Supreme Administrative Court rules on genuine use


On July 25 2014 the Supreme Administrative Court of Bulgaria issued its decision in an interesting case involving the issue of whether services rendered by the employee of a cleaning company that fell outside the scope of her main duties amounted to genuine use of her employer’s trademark.

The dispute concerned the genuine use of the cleaning company’s trademark VASILKA, registered for office functions services in Class 35 of the Nice Classification. The company brought an appeal before the Supreme Administrative Court seeking to overturn a decision of the Sofia City Administrative Court in which the latter had found that the trademark had not been sufficiently used by its owner and that, therefore, its registration was subject to revocation (as had also been decided by the Bulgarian Patent Office).

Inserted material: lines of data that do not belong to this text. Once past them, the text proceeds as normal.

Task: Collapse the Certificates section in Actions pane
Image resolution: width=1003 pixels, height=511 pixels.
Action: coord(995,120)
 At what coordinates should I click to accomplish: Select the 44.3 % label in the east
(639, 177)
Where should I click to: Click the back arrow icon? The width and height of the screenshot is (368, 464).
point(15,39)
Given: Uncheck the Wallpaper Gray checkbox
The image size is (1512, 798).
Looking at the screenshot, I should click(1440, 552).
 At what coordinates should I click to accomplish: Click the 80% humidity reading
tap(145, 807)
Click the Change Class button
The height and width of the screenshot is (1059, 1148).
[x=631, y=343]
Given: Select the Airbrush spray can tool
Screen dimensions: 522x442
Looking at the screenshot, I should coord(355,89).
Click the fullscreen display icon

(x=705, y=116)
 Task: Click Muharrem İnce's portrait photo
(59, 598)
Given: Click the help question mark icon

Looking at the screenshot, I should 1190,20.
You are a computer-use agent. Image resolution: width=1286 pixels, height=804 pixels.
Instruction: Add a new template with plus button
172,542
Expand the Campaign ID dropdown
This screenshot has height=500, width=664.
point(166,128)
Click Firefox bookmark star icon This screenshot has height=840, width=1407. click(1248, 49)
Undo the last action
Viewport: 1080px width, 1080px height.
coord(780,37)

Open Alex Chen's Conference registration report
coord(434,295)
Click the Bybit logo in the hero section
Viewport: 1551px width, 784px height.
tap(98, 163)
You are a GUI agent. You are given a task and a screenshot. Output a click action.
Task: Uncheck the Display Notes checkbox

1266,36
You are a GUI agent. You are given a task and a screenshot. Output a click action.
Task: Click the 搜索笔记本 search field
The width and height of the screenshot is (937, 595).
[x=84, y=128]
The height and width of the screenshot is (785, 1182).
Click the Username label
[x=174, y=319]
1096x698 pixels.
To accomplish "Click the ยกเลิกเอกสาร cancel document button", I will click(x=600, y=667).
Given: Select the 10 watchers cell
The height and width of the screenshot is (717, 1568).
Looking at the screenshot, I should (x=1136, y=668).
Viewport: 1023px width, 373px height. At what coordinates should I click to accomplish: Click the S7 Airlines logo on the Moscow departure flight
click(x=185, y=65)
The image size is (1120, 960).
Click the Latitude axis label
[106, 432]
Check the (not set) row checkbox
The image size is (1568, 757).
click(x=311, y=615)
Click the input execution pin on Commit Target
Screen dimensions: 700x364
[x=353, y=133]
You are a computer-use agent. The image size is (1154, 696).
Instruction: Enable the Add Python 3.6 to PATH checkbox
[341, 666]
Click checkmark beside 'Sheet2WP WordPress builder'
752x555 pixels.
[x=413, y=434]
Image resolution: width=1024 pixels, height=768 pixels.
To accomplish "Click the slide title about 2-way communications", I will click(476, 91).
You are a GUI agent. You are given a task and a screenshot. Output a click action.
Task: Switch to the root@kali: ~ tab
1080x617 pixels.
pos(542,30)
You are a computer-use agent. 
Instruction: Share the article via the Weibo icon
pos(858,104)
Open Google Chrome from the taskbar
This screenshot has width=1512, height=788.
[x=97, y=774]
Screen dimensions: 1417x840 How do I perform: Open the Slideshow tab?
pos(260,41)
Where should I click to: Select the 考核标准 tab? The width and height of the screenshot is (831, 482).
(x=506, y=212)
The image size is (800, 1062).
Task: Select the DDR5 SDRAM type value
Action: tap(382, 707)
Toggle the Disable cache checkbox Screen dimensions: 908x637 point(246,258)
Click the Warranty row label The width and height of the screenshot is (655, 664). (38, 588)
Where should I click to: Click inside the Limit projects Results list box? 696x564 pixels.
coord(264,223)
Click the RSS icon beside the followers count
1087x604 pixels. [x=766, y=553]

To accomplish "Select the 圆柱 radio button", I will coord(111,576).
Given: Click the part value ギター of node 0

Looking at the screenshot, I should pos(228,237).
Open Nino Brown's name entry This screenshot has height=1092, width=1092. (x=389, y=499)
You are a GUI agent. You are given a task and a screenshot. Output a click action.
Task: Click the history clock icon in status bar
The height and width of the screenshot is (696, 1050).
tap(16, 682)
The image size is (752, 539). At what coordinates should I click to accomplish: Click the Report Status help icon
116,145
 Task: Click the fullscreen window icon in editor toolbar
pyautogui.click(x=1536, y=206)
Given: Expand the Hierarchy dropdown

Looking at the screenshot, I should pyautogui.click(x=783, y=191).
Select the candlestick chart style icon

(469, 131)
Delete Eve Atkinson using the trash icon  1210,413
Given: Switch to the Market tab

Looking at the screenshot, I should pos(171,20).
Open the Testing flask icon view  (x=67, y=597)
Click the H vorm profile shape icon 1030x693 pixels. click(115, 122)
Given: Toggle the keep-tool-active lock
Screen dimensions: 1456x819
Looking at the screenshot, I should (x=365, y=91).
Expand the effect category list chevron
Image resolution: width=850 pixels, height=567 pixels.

In the course of the proceedings, the cleaning company claimed that the disputed services in Class 35 had been provided to a cosmetics company pursuant to a contract for office maintenance. According to an annex to the contract and a witness statement, it was established that, apart from cleaning the offices, the individual employed by the cleaning company also acted as a receptionist, thus performing office functions.

Nevertheless, the Supreme Administrative Court found that the primary service agreed on by the parties was daily office maintenance. The rest of the services were only of a supplementary character and had been provided occasionally. Therefore, the provision of these services did not amount to genuine use of the VASILKA mark for office functions.

Consequently, the Supreme Administrative Court dismissed the appeal and upheld the decision of the lower court.